▶ **摘录**:
摘 要:本文的概念和定义借鉴了茨维坦·托多洛夫从结构主义科学的角度出发将叙事角度定义为:“叙述者大于人物视角,叙述者等于人物视角,叙述者小于人物视角。”而舞蹈作品《中国妈妈》是叙事舞蹈中具有代表性的创作,笔者将以叙事视角的的角度来对作品进行分析与研究。
关键词:叙事视角;叙事舞蹈;创作
在叙事学中,叙述者大于人物视角即为“全知视角”,叙述者可以感受剧中所有角色的感知与思想,以及事情的发展;叙述者等于人物视角即为“内视视角”,叙述者所见闻等于人物角色的所见闻;叙述者小于人物视角,叙述者无法分析了解人物内心,作为一个旁观者存在。而在叙事舞蹈中,叙事学的概念会以舞蹈的特性来进行定义。

▶ **要做的事**:
把这段讲叙事视角的摘录从“摘 要:本文的概念和定义借鉴”到“念会以舞蹈的特性来进行定义。”的部分（首尾都算）改一下，把“旁观者”换成“局外人”，再写出来。

▶ **学习材料**:
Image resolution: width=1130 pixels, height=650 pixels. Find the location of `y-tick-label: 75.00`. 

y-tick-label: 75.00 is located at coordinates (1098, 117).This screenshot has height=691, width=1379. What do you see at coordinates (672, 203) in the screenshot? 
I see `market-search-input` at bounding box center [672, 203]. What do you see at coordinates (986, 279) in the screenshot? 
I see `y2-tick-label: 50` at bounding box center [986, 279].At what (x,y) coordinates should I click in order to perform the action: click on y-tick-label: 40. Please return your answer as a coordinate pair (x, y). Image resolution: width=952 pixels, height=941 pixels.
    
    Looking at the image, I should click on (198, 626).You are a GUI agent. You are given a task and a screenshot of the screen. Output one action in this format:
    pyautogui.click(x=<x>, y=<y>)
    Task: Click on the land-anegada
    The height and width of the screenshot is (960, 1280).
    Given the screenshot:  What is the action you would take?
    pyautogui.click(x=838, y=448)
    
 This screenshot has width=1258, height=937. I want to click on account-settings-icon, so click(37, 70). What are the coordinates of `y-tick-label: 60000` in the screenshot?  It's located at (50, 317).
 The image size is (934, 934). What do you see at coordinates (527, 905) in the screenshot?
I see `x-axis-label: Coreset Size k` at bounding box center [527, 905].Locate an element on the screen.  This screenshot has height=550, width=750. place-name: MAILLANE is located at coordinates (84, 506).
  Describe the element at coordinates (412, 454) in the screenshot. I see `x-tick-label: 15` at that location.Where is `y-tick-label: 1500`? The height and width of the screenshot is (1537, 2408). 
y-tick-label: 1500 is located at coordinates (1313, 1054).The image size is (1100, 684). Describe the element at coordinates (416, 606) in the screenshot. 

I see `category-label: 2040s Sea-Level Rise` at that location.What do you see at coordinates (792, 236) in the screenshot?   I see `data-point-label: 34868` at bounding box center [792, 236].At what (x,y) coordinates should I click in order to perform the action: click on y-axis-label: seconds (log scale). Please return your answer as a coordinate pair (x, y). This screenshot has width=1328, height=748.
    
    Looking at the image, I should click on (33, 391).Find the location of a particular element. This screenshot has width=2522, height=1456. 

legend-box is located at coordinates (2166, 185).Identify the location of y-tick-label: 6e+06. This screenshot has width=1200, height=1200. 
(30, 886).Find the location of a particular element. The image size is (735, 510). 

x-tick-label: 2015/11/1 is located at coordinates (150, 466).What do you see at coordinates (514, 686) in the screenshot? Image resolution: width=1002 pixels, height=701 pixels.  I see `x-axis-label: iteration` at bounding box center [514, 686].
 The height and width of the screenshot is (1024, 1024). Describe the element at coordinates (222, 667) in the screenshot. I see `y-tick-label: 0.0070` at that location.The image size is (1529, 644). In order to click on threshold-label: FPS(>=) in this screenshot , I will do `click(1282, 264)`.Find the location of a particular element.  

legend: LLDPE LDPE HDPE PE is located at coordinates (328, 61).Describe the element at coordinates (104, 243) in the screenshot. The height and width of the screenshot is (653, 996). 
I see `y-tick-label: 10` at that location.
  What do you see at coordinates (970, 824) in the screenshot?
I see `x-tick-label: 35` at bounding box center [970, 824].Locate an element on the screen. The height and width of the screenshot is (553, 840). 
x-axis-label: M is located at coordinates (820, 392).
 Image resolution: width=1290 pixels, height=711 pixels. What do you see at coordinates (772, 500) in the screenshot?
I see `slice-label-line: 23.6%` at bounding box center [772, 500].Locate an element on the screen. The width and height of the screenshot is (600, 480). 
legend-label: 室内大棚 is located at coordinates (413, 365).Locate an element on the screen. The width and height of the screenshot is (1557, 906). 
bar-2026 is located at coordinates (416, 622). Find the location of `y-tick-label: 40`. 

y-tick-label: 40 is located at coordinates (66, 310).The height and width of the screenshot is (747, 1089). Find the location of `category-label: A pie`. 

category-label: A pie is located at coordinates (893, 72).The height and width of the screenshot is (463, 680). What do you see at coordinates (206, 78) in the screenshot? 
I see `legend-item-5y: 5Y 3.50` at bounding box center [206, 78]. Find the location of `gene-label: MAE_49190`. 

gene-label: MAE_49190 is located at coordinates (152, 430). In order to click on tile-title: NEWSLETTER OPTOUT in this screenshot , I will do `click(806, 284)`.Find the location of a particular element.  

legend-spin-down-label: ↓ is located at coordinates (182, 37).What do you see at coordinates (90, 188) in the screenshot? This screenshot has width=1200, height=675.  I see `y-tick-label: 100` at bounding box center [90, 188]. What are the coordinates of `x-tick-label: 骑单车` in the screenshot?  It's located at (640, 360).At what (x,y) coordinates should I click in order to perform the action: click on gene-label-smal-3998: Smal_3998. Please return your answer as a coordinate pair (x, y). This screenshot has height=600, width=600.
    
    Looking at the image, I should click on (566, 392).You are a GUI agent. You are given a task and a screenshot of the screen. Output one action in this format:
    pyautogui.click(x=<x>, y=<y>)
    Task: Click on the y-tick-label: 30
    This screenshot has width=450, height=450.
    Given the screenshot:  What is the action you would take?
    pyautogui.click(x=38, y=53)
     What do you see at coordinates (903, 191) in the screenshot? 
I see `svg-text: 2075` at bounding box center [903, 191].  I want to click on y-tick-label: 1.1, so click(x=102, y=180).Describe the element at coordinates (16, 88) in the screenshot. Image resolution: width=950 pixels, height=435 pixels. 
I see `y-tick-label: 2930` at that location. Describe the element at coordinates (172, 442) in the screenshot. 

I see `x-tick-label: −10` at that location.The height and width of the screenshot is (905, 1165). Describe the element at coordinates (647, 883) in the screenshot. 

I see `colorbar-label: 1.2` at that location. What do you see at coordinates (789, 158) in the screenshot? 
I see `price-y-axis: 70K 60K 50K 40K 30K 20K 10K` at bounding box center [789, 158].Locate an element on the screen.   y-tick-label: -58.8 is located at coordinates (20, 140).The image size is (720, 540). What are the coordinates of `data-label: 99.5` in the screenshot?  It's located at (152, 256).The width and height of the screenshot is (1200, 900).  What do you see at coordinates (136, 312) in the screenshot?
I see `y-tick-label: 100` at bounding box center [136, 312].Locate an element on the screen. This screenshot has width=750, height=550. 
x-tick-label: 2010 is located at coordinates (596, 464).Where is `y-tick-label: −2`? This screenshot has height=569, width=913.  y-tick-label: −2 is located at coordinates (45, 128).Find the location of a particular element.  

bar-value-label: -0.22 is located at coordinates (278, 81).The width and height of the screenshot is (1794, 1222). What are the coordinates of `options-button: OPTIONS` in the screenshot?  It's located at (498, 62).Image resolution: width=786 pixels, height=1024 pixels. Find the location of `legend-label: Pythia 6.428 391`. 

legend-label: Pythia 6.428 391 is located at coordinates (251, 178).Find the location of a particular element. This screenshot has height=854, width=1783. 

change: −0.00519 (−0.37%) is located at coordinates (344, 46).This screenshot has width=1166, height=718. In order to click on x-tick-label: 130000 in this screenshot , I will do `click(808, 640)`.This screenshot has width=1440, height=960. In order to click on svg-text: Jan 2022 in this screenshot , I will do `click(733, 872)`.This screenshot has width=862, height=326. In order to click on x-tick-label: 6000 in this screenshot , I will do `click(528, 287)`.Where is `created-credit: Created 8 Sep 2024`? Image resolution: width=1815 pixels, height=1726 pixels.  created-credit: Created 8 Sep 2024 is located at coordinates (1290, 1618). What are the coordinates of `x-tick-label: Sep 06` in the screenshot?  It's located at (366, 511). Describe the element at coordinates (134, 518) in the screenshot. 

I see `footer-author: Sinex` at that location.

▶ **答案**:
摘 要:本文的概念和定义借鉴了茨维坦·托多洛夫从结构主义科学的角度出发将叙事角度定义为:“叙述者大于人物视角,叙述者等于人物视角,叙述者小于人物视角。”而舞蹈作品《中国妈妈》是叙事舞蹈中具有代表性的创作,笔者将以叙事视角的的角度来对作品进行分析与研究。
关键词:叙事视角;叙事舞蹈;创作
在叙事学中,叙述者大于人物视角即为“全知视角”,叙述者可以感受剧中所有角色的感知与思想,以及事情的发展;叙述者等于人物视角即为“内视视角”,叙述者所见闻等于人物角色的所见闻;叙述者小于人物视角,叙述者无法分析了解人物内心,作为一个局外人存在。而在叙事舞蹈中,叙事学的概念会以舞蹈的特性来进行定义。